L’appel du large (ou les mots décousus)

Crédit: IStock

Ces derniers jours, je suis forcée de constater que l’écriture semble se jouer de moi.

J’ai beau m’asseoir dans le but d’écrire sur un sujet quelconque et préalablement défini. Me disant, par exemple à la lecture d’un article trouvé au hasard de mes pérégrinations,  Wow ! Quel beau sujet pour un billet de blogue !

Je fini immanquablement par écrire sur autre chose.

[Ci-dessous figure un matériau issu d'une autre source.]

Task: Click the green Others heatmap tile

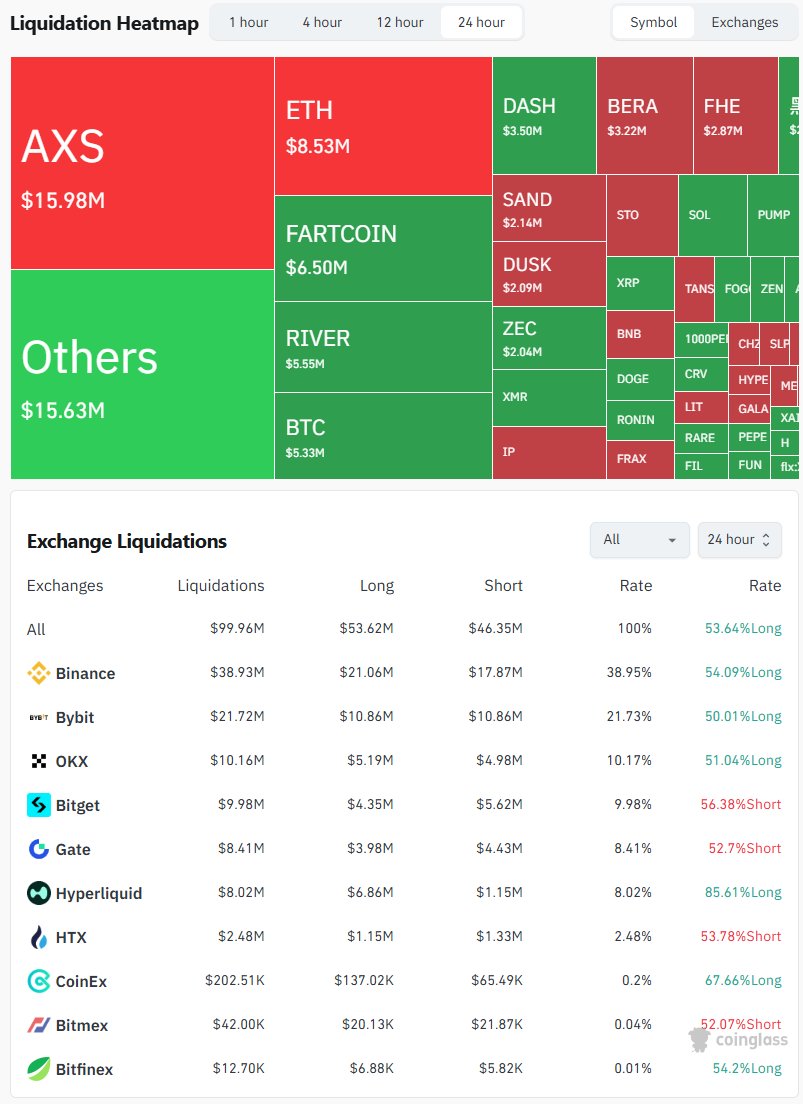Action: (x=142, y=375)
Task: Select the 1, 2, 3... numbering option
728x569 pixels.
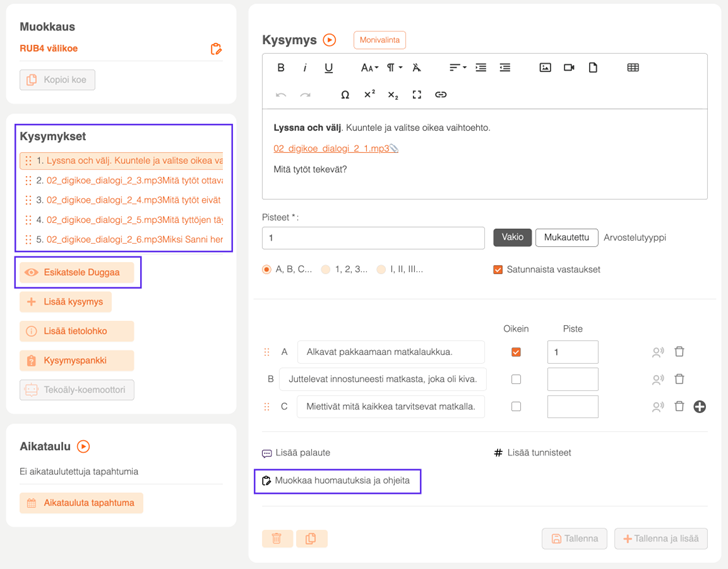Action: pos(324,270)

Comme si les mots avaient leur volonté propre.

Ce weekend par exemple, en plein milieu de mes vacances, je me suis rendue dans les Cantons-de-l’Est afin d’assister aux Correspondances d’Eastman, un événement littéraire auquel je n’avais jamais participé.

Bien que celui-ci en soit pourtant à sa douzième édition.

Inexplicable aurais-je envie de dire, alors qu’habituellement (ce n’est plus un secret!), je suis du genre à courir ce type d’événement ou les mots sont rois!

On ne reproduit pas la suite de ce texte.